Jaya menunduk kesal, dengan setengah membentak, dia mendorong Pak Adam.
“Berapapun saya bayar, Pak! Berapapun!! Saya punya ATM, kartu kredit, semua buat Bapak! Saya hanya ingin memeknya! Saya ingin memek menantu bapak ini! Sekali saja!!” Ucap Jaya membentak keras.
Pak Adam menyeringai marah dan balas mendorong Jaya, di luar dugaan, ternyata Pak Adam jauh lebih kuat dari pria yang sedang birahi ini.
“Saya sudah katakan berulang-ulang, perjanjiannya hanya soal buah dada Indriani, bukan memeknya! Dia bukan pelacur!! Memeknya hanya milik anakku!!” Balas Pak Adam tidak kalah keras.
Jaya menunduk lagi. Akhirnya emosinya perlahan menyurut. Dengan langkah lemas dia meninggalkan Pak Adam dan Indriani. Di luar dugaan, Pak Adam mendatangi Indriani dan memeluknya mesra. Indriani memeluk mertuanya itu erat dan menangis sejadi-jadinya.
Pak Adam mengelus-elus rambut Indriani dan memberinya penghiburan. Walaupun merasa aneh, Indriani sedikit merasa terlindung ulah sikap Pak Adam yang tiba-tiba baik ini.
Jaya ternyata masih belum menyerah. Dia mengeluarkan kartu nama dari dalam dompetnya dan menaruhnya di lantai.
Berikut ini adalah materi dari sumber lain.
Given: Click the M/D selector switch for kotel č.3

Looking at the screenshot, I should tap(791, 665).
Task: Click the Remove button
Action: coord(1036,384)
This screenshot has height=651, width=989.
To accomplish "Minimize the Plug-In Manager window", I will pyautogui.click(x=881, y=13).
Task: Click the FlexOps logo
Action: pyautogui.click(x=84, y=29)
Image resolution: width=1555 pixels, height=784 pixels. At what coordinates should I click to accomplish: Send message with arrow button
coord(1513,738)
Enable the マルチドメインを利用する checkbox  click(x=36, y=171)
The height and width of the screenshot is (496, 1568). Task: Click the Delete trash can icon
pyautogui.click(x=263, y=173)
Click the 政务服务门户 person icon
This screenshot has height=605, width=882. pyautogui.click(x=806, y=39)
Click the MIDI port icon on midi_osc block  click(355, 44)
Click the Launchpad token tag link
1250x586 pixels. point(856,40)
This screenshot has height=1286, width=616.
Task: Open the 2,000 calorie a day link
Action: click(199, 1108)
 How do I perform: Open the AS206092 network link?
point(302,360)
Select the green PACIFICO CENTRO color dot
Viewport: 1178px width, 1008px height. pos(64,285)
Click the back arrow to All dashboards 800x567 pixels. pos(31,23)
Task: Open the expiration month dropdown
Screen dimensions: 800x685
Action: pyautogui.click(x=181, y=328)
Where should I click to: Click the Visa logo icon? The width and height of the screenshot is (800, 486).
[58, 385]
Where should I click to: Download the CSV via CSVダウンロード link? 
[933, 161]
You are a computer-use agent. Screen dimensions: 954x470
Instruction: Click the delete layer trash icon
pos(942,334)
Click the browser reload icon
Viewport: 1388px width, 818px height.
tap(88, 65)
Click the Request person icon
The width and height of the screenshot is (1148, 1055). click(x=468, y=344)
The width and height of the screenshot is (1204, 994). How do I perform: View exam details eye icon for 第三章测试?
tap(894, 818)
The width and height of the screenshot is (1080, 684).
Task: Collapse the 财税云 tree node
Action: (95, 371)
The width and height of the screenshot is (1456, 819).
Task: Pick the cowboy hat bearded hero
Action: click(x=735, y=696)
“Seandainya bapak butuh uang dan berniat melakukan perjanjian lagi, silahkan hubungi saya. Saya bukan orang yang kaya raya, tapi berapapun saya bayar untuk bisa menikmati memeknya.” Ucap Jaya.
Pak Adam menatap Jaya sambil meringis sadis. Dia mengambil kartu nama itu dengan terkekeh.
“Yah, kita toh tidak tahu kapan butuh uang. Siapa tahu Indriani suatu saat nanti kangen pada Mas Jaya.” Ucap Pak Adam.
Indriani kaget dengan ucapan mertuanya dan mendorongnya menjauh. Pak Adam dan Jaya.
“Kurang ajar! Kalian anggap apa saya ini? Barang dagangan? Pelacur murahan?” Indriani menjerit marah.
“Pak, saya ini menantumu! Istri dari anakmu! Teganya kamu melakukan ini semua?” Kesabarannya sudah habis.
Plakk!! Tamparan Pak Adam mendarat di pipi Indriani. Bekas merah merona tertinggal di pipi mulus wanita cantik itu. Indriani kembali menangis tak tertahankan.
“Jangan pernah bicara kurang ajar di depan kenalan baru!” bentak Pak Adam.
“Maafkan menantu saya, Mas Jaya. Seandainya dia nanti merindukan remasan-remasan anda, pasti saya hubungi anda lagi.” Ucap Pak Adam.
“Baik, saya tunggu telpon anda.” Kata Jaya sambil menyeringai puas. Sebelum pergi, pria genit itu mengerlingkan mata pada Indriani yang masih menangis. Indriani menatap mertuanya ketakutan.
“Bersihkan wajahmu di kamar kecil. Benahi make-upmu! Kuberi waktu sepuluh menit. Kalau selesai dalam sepuluh menit, kita pulang. Kalau tidak, akan aku cari orang lain lagi untuk meremas-remas buah dadamu!” Perintah Pak Adam. Indriani segera lari ke kamar kecil dengan terburu-buru.